TEXTE À ANALYSER |
--------

Le juge Robert McBurney de la Cour supérieure du comté de Fulton a prévu deux jours de témoignages dans le procès, qui soutient que l’interdiction viole le droit à la vie privée et à la liberté de la Constitution de Géorgie en « imposant la grossesse et l’accouchement à d’innombrables Géorgiens ». Il rendra ensuite une décision, bien qu’il ait déclaré lundi qu’elle ne sera pas rendue avant le 8 novembre.
La loi de Géorgie interdit la plupart des avortements dès qu’un « battement de cœur humain détectable » est présent. L’activité cardiaque peut être détectée par échographie dans les cellules de l’embryon qui deviendront un jour le cœur, et ce dès la sixième semaine de grossesse. Cela signifie que la plupart des avortements en Géorgie sont effectivement interdits à un moment où de nombreuses femmes ne savent pas qu’elles sont enceintes.
La loi prévoit des exceptions pour le viol et l’inceste, à condition qu’un rapport de police soit déposé, et permet des avortements plus tardifs lorsque la vie de la mère est en danger ou qu’un problème médical grave rend le fœtus non viable.
Selon M. Cwiak, la loi ne fournit cependant pas d’indications claires sur les cas où les médecins peuvent intervenir. La sanction potentielle en cas d’erreur fait également froid dans le dos, a-t-elle ajouté.
« Le fait que le projet de loi prévoit des poursuites pénales si vous avez une interprétation différente de l’interprétation légale, est très inquiétant pour les médecins », a-t-elle déclaré.
Sous la question de Christopher Bartolomucci, un avocat représentant l’Etat, Cwiak a reconnu qu’elle ne connaissait pas de médecins qui avaient été poursuivis pour avoir pratiqué un avortement en cas d’urgence médicale. Bartolomucci, dans un effort pour discréditer Cwiak, a également évoqué ses tweets précédents, y compris celui dans lequel elle a critiqué les juges conservateurs de la Cour suprême des États-Unis en utilisant un juron dans le contexte de leur décision d’annuler Roe v. Wade.
Le bureau du procureur général de l’État a déclaré dans un dossier judiciaire que les protections de la vie privée en Géorgie ne s’étendent pas à l’avortement car il affecte une autre « vie humaine ».
« Il y a un tiers impliqué », a dit Stephen Petrany, le procureur général de Géorgie, à McBurney.
McBurney a repoussé cet argument en soulevant l’exemple hypothétique d’une jeune fille qui est violée par son beau-père et tombe enceinte, mais a trop peur de signaler le crime.
Il a dit qu’il n’était pas sûr que le droit à la vie privée de la jeune fille cesserait totalement d’exister.
Mais il a également demandé à un avocat des plaignants d’aborder le désir de la législature de l’État de traiter l’embryon comme une personne.
« C’est là que je me bats en ce moment », a-t-il dit.
Le juge a entendu deux autres experts des plaignants, y compris Whitney Rice, une chercheuse en santé publique à l’Université Emory qui a témoigné qu’elle s’attend à ce que l’interdiction de l’avortement en Géorgie nuise de façon disproportionnée aux femmes noires. Le procès se poursuivra mardi.

--------

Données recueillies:
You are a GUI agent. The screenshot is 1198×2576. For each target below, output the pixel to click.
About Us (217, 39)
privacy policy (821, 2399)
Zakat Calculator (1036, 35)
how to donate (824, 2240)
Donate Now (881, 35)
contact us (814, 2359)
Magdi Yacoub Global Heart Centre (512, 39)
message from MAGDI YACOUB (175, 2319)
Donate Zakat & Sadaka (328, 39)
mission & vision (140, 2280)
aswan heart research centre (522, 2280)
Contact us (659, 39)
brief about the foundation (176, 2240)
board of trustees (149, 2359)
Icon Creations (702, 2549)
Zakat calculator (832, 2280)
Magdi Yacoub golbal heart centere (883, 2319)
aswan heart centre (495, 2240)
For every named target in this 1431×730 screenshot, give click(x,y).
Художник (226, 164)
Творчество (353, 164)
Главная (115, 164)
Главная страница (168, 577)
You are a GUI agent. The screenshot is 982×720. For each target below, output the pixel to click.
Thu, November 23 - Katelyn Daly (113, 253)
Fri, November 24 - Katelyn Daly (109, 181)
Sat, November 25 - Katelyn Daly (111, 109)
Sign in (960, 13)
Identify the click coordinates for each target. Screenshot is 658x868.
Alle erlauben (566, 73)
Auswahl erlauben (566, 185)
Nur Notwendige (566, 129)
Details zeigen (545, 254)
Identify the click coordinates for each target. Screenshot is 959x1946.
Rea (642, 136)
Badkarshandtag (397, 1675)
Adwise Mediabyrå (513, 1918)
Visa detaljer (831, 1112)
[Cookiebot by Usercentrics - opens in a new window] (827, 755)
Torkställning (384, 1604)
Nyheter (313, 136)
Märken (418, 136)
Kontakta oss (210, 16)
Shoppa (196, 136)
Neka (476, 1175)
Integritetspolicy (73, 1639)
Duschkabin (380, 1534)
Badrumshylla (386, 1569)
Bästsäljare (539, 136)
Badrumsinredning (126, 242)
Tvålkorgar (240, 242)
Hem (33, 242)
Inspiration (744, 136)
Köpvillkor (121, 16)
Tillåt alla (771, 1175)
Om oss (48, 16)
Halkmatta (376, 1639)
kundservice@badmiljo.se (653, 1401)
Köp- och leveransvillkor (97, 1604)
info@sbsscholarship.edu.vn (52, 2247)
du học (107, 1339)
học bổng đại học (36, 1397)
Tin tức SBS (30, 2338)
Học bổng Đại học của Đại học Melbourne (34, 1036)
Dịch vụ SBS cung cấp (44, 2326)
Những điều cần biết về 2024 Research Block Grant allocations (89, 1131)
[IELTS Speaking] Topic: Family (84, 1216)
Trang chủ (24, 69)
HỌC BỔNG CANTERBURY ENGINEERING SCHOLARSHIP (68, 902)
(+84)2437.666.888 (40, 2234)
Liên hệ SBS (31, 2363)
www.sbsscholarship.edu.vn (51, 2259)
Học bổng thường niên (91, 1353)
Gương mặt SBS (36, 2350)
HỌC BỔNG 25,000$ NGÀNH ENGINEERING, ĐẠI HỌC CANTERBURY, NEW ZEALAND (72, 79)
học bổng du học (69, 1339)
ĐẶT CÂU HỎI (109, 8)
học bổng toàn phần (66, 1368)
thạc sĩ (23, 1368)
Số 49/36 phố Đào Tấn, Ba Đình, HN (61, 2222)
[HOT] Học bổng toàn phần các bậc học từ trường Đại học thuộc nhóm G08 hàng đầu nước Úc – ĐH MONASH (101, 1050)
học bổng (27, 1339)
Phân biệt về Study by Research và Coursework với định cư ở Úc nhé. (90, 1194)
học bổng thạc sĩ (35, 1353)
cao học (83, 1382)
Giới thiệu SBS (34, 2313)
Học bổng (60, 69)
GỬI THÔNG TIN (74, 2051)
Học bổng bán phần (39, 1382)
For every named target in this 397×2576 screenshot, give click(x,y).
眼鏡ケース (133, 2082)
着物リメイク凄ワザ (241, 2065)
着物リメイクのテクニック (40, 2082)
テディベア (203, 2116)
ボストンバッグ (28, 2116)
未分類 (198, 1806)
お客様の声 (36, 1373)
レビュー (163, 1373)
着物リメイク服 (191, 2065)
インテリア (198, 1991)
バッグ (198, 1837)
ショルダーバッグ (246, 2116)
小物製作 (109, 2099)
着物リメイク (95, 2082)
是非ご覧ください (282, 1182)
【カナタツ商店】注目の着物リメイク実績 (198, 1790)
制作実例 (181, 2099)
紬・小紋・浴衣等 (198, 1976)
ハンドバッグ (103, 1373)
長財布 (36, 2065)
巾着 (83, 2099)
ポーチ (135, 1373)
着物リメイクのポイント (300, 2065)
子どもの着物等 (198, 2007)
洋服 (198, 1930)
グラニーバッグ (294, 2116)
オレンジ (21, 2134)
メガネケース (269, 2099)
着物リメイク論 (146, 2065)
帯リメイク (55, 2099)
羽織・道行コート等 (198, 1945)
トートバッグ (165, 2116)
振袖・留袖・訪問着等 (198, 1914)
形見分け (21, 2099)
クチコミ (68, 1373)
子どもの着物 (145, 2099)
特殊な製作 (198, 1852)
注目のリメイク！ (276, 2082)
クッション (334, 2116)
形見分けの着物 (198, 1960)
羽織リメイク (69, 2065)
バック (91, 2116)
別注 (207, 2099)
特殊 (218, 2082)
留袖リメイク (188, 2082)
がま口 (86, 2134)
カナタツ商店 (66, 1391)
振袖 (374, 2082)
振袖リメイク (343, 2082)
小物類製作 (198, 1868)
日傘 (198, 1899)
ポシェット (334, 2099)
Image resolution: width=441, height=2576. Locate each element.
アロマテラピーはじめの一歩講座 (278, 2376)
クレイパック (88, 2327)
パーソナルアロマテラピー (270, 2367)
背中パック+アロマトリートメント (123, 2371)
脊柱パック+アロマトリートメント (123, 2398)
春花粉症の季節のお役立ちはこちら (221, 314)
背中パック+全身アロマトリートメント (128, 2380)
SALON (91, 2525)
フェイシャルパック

--------

TÂCHES À RÉALISER |
**a.** D'après le texte à analyser, à partir de quelle semaine de grossesse l'activité cardiaque peut-elle être détectée par échographie ?
**b.** Recopiez le passage du texte à analyser qui commence par « McBurney a repoussé » et se poursuit jusqu'à « se poursuivra mardi. ».
Le matériel fourni ne joue aucun rôle dans ce travail.

RÉSULTATS DE L'EXERCICE |
**a.** Dès la sixième semaine de grossesse.

**b.**
McBurney a repoussé cet argument en soulevant l’exemple hypothétique d’une jeune fille qui est violée par son beau-père et tombe enceinte, mais a trop peur de signaler le crime.
Il a dit qu’il n’était pas sûr que le droit à la vie privée de la jeune fille cesserait totalement d’exister.
Mais il a également demandé à un avocat des plaignants d’aborder le désir de la législature de l’État de traiter l’embryon comme une personne.
« C’est là que je me bats en ce moment », a-t-il dit.
Le juge a entendu deux autres experts des plaignants, y compris Whitney Rice, une chercheuse en santé publique à l’Université Emory qui a témoigné qu’elle s’attend à ce que l’interdiction de l’avortement en Géorgie nuise de façon disproportionnée aux femmes noires. Le procès se poursuivra mardi.